[AIM OF THE EXERCISE]: Return every record below exactly as given, images excluded.

Segment Open

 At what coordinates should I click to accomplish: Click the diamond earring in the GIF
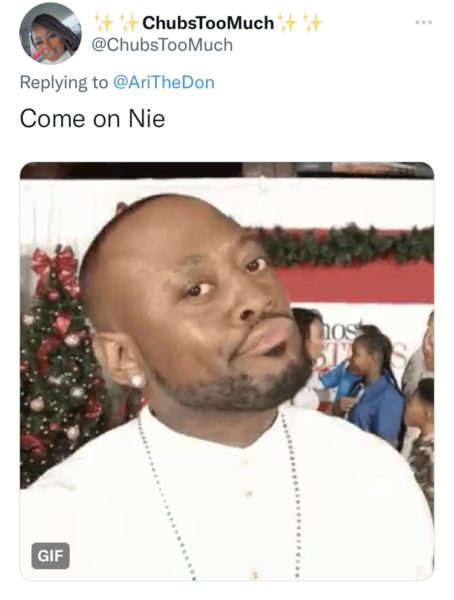point(137,380)
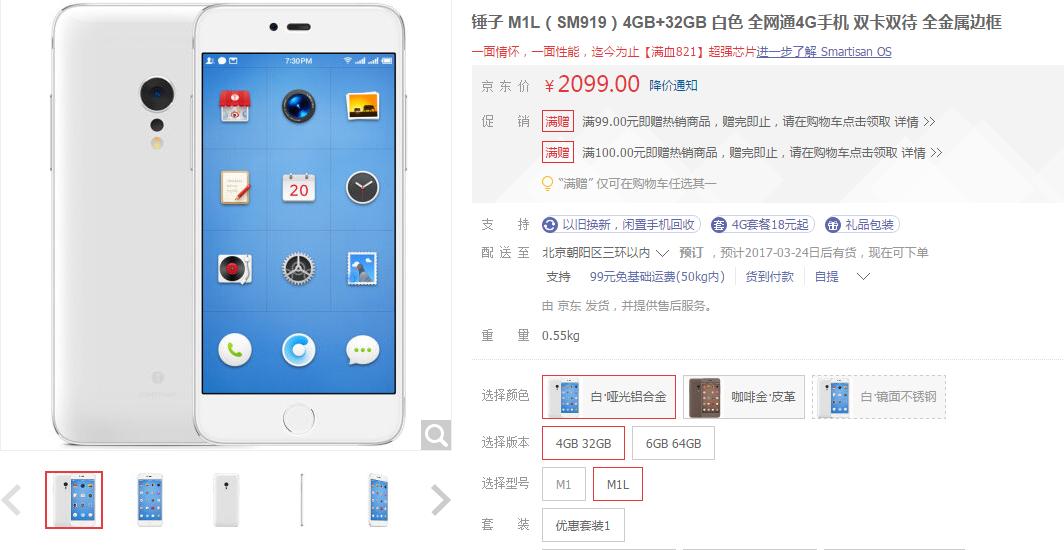Screen dimensions: 1064x550
Task: Select package 优惠套装1
Action: (x=583, y=526)
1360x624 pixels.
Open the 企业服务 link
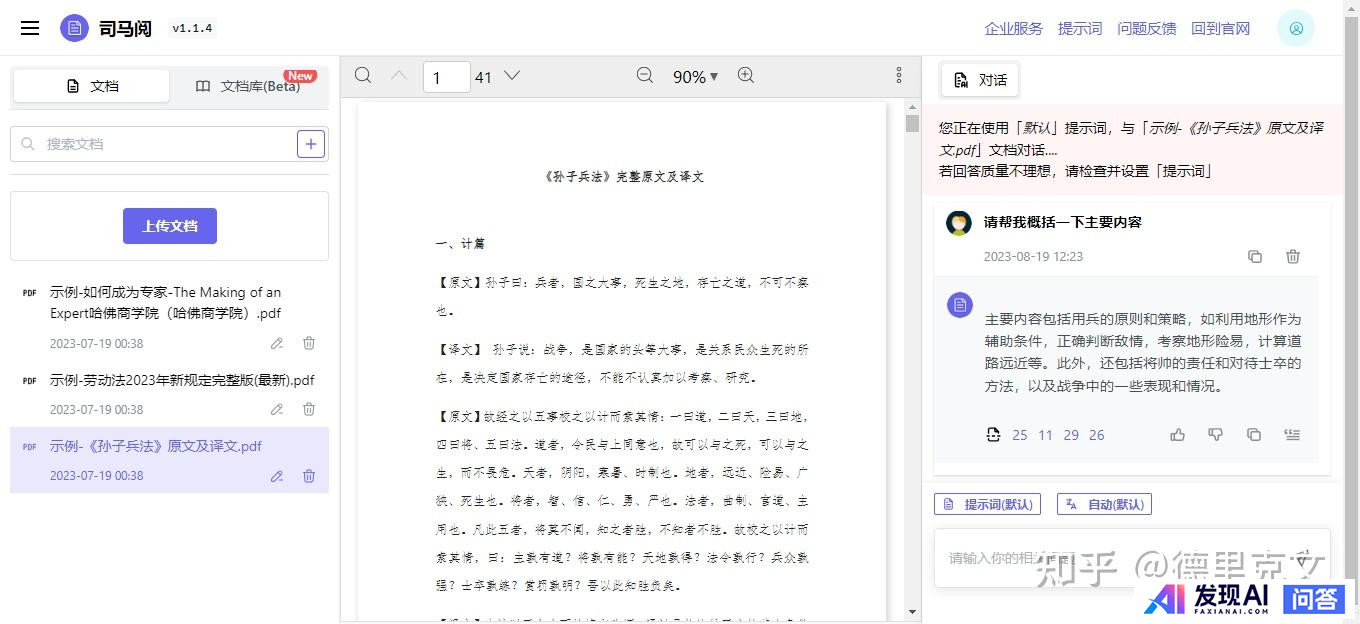pyautogui.click(x=1013, y=28)
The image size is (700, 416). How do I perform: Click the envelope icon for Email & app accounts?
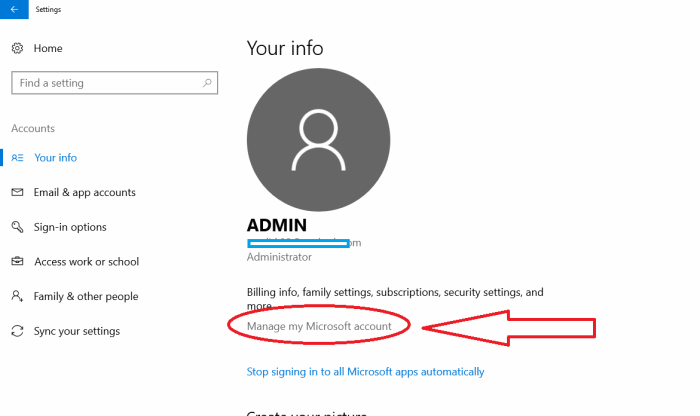(17, 192)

Segment Closed

[SOLUTION FOR THIS EXERCISE]:
 At what coordinates should I click to accomplish: Click the diamond earring in the GIF
point(137,380)
Screen dimensions: 1064x550
Task: Select package 优惠套装1
Action: (x=583, y=526)
1360x624 pixels.
Open the 企业服务 link
pyautogui.click(x=1013, y=28)
The image size is (700, 416). How do I perform: Click the envelope icon for Email & app accounts?
(17, 192)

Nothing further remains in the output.